Santiago Vizcaíno (1982): Aquí el uso de las palabras está mediado por una conciencia lírica extremadamente cuidadosa, atenta, libresca que no cesa de sobrevolar los versos como si de un águila se tratara, un águila lingüística de dos cabezas que busca su alimento pero que no lo halla, no le satisface más que en la vida misma a la cual mira con deseo y sospecha. Sin embargo, poco a poco su horizonte se hace otro, íntimo, a tal punto que cada observación es verse a sí mismo como un espectro colectivo, ya sea de un grupo de amigos, de una generación o un país, tanto así que su poema Ya nadie viene por aquí pueda leerse como un arte poética no solo del libro sino que de la sensibilidad que cruza a gran parte de los nuevos poetas latinoamericanos.
José Arturo Castro (¿?): Hay momentos en que la delgada línea entre dilapidación de palabras y lapidación del lenguaje se cruzan, es decir, entre el uso libre y creativo de los materiales lingüísticos y el abuso de ellos. Aquí veo ese paso al vacío. No hay concentración, no hay imagen, no hay más que una suma de registros reconocibles y por ende ásperos, duros y pesados. Un autor puede buscar su voz, en efecto, debe hacerlo sabiendo que esa voz son muchas voces, pero ese proceso por paradójico que pareciera es en silencio, en silencio con uno mismo. Un poeta antes de escribir necesita escucharse.
Carla Badillo Coronado (1985): Una poesía de ciudades que se van con uno, paisajes, escenarios, lugares nómades que parecieran existir pero que ocurren antes en la mente de su autora. Un juego de espejos, de notas musicales que se reflejan en el pentagrama de la página en blanco. Todo viaje es música pareciera estarse diciéndonos. Todo cuerpo se queda, toda mirada y toda la luz del sol. Prosas, estrofas cortas, pinceladas que sin más pretensión acompañan a una vida, una existencia que en el observar encuentra su voz.

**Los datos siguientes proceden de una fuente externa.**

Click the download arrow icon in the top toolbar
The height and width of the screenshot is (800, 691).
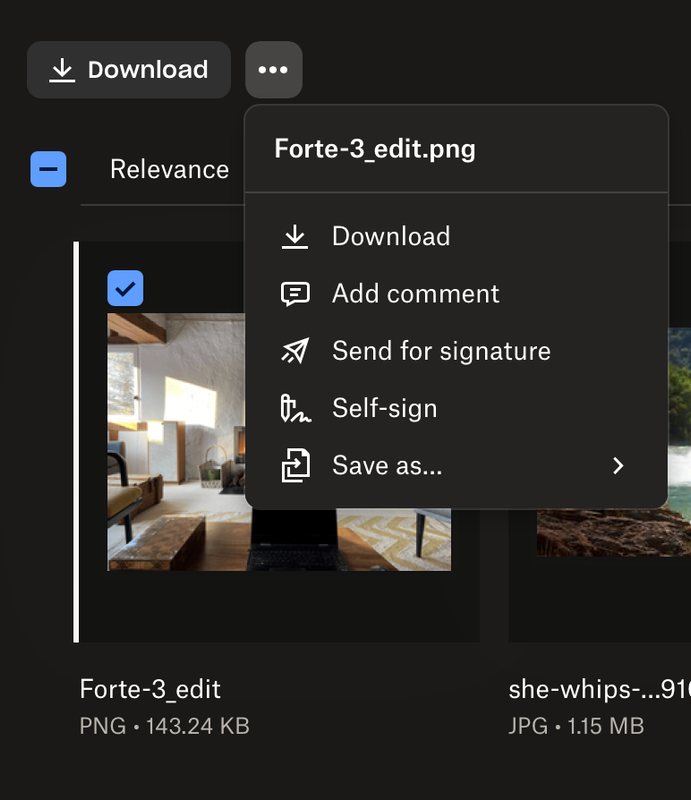[63, 70]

Estos 11 poetas tienen algo en común y, a la vez, algo que los distancia uno del otro indefectiblemente. Se podría pensar en algunas variantes neobarrocas pero no estoy tan seguro, pues ese registro no solo tiene que ver con las superficies nómades del lenguaje sino que también con sensibilidades y afectaciones que aquí no encuentro del todo. Es algo distinto, que sin duda dialoga, pero al mismo tiempo huye de ese lugar tan reconocible el día de hoy. También, la intertextualidad es algo muy presente en casi todos, pero no es novedad: todos los poemas son intertextuales. En sí, y en el archipiélago de la poesía latinoamericana escrita por jóvenes, esta muestra algo nos está diciendo, nos susurra con fuerza y se pone de pie para comenzar a bailar.